In dimension $3$, what is the right Lebesgue space $L^p_{loc}(\mathbb{R}^3)$ to which the function $\frac{1}{\vert x\vert}$ belongs?
There is a general rule that involves the dimension of $\mathbb{R}^n$, the function $\frac{1}{\vert x\vert^{\alpha}}$ and the right $L^p_{loc}(\mathbb{R}^n)$ to which $\frac{1}{\vert x\vert^{\alpha}}$ belongs?
On
The only problem is the origin. It is continuous, and therefore bounded everywhere else on any compact set not containing the origin. By a change of variable, we are interested in the $p$ for which the integral below exists, $$\int_{0}^{\rho} \int_{-\pi}^{\pi} \int_{0}^{2 \pi} \left( \frac{1}{r} \right)^{p} r^{2} \sin(\phi) d \theta d \phi dr$$ We find that whenever $p < 3$, this is, $$4 \pi \frac{\rho^{3-p}}{3-p}$$ And moreover, the integral doesn't exist when $3 \geq p$. And so $\frac{1}{|x|} \in {L_{loc}^{p}}(\mathbb{R}^{3})$ whenever $p<3$.

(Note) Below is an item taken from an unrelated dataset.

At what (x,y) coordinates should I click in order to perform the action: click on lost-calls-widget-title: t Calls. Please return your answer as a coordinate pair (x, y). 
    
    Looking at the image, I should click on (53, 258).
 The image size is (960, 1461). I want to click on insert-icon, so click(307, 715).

Let $B(0,1)$ denote the unit ball in $R^n$ and $\omega_n = |B(0,1)|$. Then the integral
$$ \int_{B(0,1)} \frac{1}{|x|^\alpha}dx = \omega_n\int_0^1 \frac{1}{r^\alpha}r^{n-1}dr = \omega_n\int_0^1\frac{1}{r^{\alpha-n+1}}dr $$
converges if and only if $\alpha-n+1<1$, i.e. $\alpha < n$.
From this you can deduce what you are interested in, namely that $\frac{1}{|x|^\alpha} \in L_{\rm loc}^p(\mathbb{R}^n)$ if and only if $\alpha p < n$.